Anche nell’indignarsi ci vorrebbe il senso della misura. Scrivo questo perché, come temevo, l’ondata di - sacrosanta - esecrazione nei confronti di Walter Palmer, il dentista del Minnesota che per soddisfare la sua volgare e codarda voglia di caccia grossa ha assassinato, nello Zimbabwe, un magnifico esemplare di leone, sta tracimando oltre i limiti del grottesco. Dopo gli insulti online, ora anche il suo studio e la sua abitazione sono assediati da animalisti inferociti per il povero Cecil, il leone vittima di tanta dentistica stupidità.
Personalmente, credo che Palmer meriti tutte le palate di vergogna che l’opinione pubblica sta scaraventandogli addosso e non mi vergogno a riconoscere di aver partecipato alla campagna di spernacchiamento. L’obiettivo, però, non può essere una vendetta meschina e inutile, quanto il mettere in chiaro a tutti che certi “hobby” sanguinari oggigiorno non sono più tollerati. Invece, nella ripetizione ossessiva dell’insulto, nel crescendo rossiniano delle minacce e nella gara a superarsi in riprovazione si intuisce, temo, il desiderio infantile di sfogarsi contro un bersaglio facile.

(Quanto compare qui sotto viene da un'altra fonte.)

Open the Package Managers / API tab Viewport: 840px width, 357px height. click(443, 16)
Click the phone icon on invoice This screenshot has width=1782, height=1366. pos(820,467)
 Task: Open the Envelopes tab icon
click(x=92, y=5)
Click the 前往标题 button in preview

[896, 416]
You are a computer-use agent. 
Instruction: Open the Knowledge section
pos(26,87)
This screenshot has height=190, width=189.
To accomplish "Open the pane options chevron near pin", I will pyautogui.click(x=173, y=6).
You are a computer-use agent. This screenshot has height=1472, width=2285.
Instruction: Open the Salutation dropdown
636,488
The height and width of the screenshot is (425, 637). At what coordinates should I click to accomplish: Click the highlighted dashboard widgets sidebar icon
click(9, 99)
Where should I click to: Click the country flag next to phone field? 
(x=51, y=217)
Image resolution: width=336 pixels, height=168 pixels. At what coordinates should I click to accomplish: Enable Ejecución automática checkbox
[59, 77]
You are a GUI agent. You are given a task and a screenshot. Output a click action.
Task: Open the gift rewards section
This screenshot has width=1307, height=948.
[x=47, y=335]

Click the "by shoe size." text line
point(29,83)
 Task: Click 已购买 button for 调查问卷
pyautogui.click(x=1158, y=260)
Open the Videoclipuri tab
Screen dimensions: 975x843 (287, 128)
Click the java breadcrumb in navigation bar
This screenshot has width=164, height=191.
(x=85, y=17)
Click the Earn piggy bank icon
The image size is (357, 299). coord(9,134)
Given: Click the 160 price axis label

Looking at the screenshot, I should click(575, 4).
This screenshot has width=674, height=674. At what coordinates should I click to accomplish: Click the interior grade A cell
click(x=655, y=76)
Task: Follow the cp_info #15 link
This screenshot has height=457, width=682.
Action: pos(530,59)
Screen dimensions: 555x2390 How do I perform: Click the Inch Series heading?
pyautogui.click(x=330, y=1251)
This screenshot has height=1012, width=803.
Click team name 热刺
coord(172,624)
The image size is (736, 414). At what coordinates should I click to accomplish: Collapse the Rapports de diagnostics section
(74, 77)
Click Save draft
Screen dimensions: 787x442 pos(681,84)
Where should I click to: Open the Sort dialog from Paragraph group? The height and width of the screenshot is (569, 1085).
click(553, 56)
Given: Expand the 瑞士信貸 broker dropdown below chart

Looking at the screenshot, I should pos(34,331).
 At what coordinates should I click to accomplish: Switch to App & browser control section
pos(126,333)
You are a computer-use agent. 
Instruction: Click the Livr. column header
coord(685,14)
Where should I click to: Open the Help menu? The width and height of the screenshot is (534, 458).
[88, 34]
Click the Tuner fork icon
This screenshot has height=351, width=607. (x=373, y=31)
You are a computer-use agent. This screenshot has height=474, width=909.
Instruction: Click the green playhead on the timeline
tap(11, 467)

Dico questo perché ho sincero disgusto per i linciaggi, non importa se virtuali o spinti da una buona causa. Esito, invece, a sottoscrivere quell’osservazione, peraltro impeccabile in punto di logica, che sottolinea come sia sbagliato piangere per un leone ucciso e dimenticarsi degli uomini che, ogni giorno, subiscono la stessa sorte o sono costretti a vivere nella miseria e nella paura. È vero che alla comune indignazione per la morte di un leone corrisponde un altrettanto diffuso distacco per la sorte di tanti esseri umani poveri, malati e sfruttati, ma lo squilibrio, secondo me, non è dovuto tanto a ipocrita leggerezza quanto a un profondo equivoco intellettuale sul valore della vita. Laddove un leone è soltanto una magnifica creatura, un uomo per tanti di noi è ancora un possibile nemico, un potenziale ladro, un subdolo conquistatore. E su di lui, peggio dell’odio, scende il gelo del cuore.